Project Drift King Suzuki Equator Part I: Suspension Makeover
Part 1: Custom Spindles, Coilovers, and a Three-link
47
1. This is what we rolled into Street Shock’s driveway in - 100 percent stock ’09 Suzuki Equator (before we painted it like was at THROWDOWN).
2. Shaughn Reid, owner of Street Shock in Redondo Beach, California, began the Equator’s suspension overhaul by first removing the front calipers, brake rotors, and pulling free the spindles.
3. With the lower strut bolt removed and the three upper nuts busted loose, Shaughn removed the factory strut/spring assembly.
4. This is what will be replacing the factory struts - double adjustable shocks from QA1 and 12-inch-long coil springs with a 600-pound/inch rating. We found the appropriate size shock by determining the GVW, found on the sticker on the driver door.
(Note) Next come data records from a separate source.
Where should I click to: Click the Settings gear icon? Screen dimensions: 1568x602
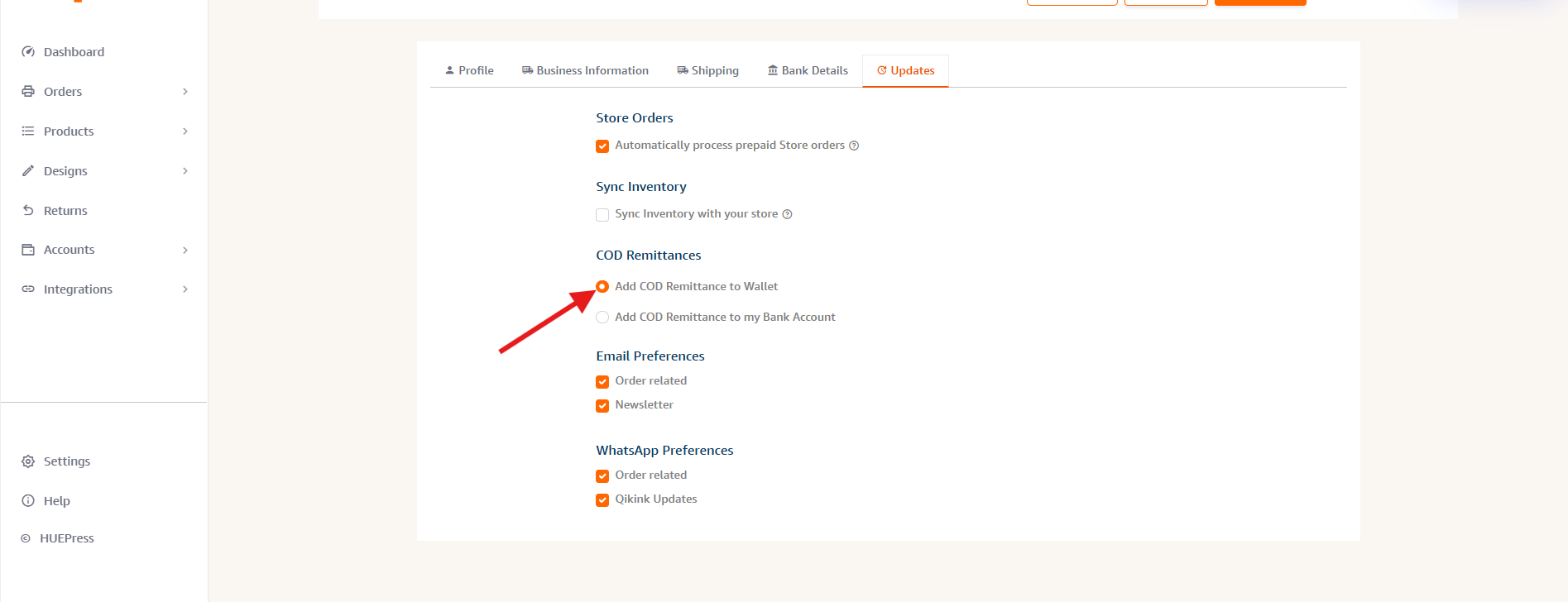coord(28,461)
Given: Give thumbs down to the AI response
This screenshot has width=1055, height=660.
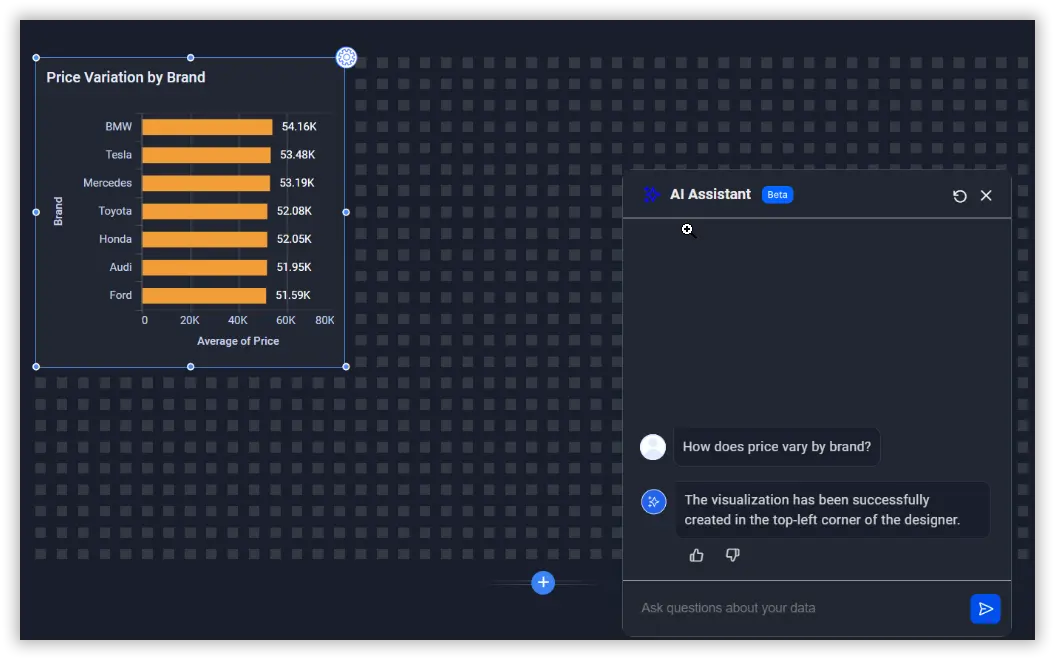Looking at the screenshot, I should (x=733, y=555).
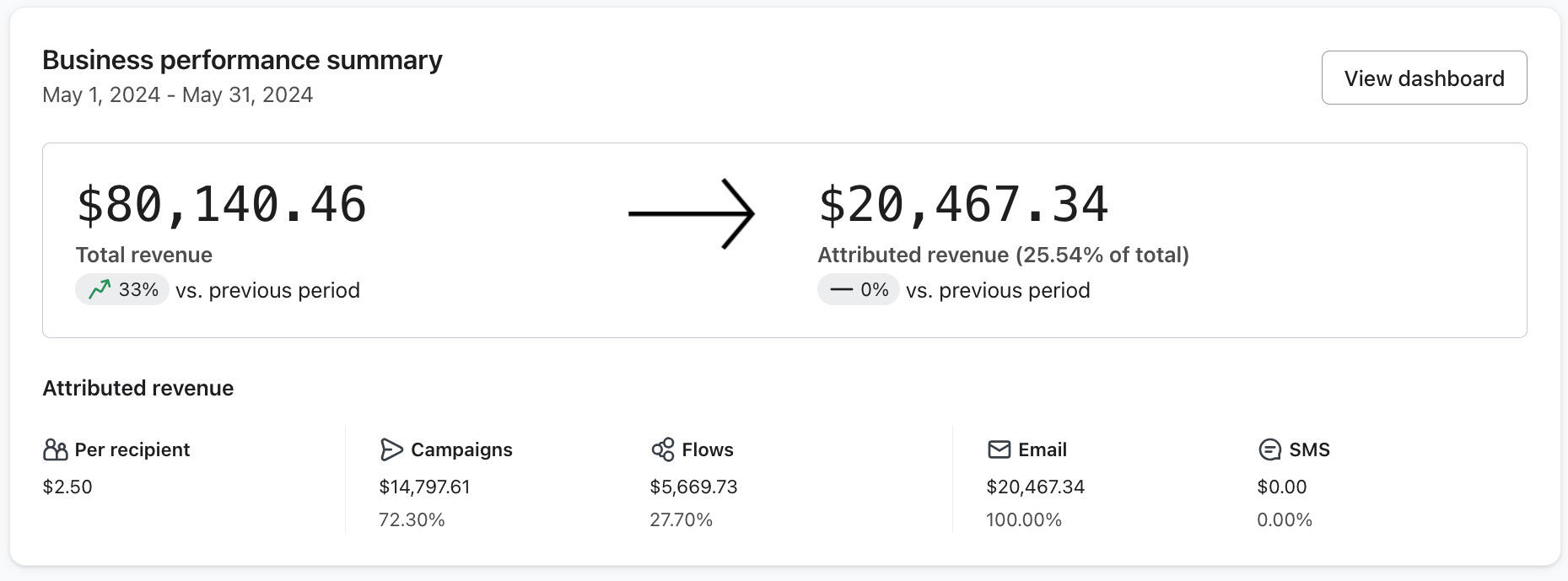Click the Business performance summary heading
This screenshot has width=1568, height=581.
click(242, 60)
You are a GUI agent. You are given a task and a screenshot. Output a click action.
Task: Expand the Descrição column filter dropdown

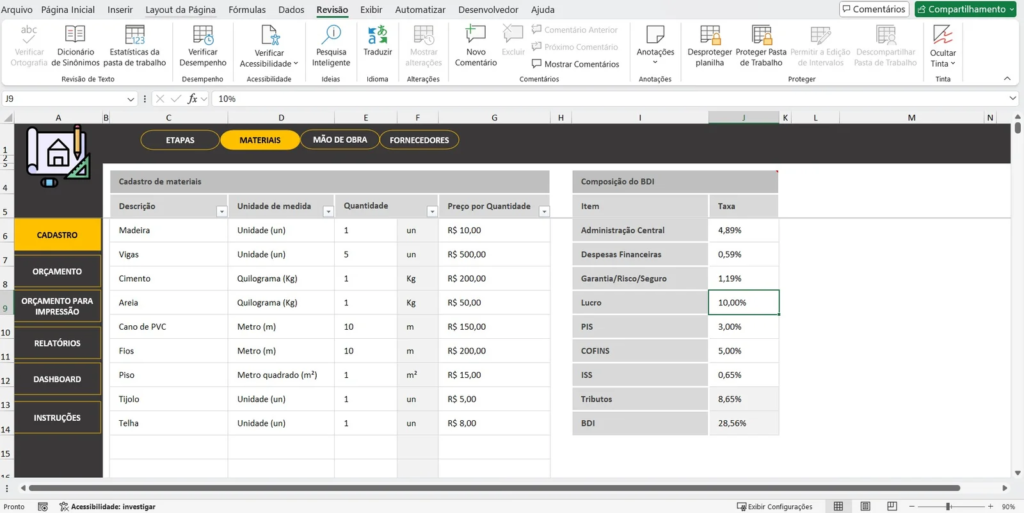coord(222,211)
5. After assembling the QA1 coilover setup, Shaughn installed the unit into the factory location. Notice the blue plate between the spring perch and the top of the coilover. That piece is from a Fabtech coilover conversion kit and is part number FT30107. Some drilling was required to get the boltholes to line up just right, but it worked very well.
6. The new QA1 coilover assembly was then secured to the lower control arm without any modification. QA1’s double-adjustable shocks allow tweaking of the compression and rebound and with the included wrench, the coilover collar can be adjusted for the perfect ride height.
7. Shaughn then installed the hub bearing into the Bio Kustoms-modified spindles. Before arriving at Street Shock, we had Max Fish of Bio Kustoms modify the factory spindles creating a 3-inch drop spindle.
8. Knowing we were adding bigger wheels and planning on big horsepower from our Equator, we had Shaughn install new Sport Rotors from Stillen.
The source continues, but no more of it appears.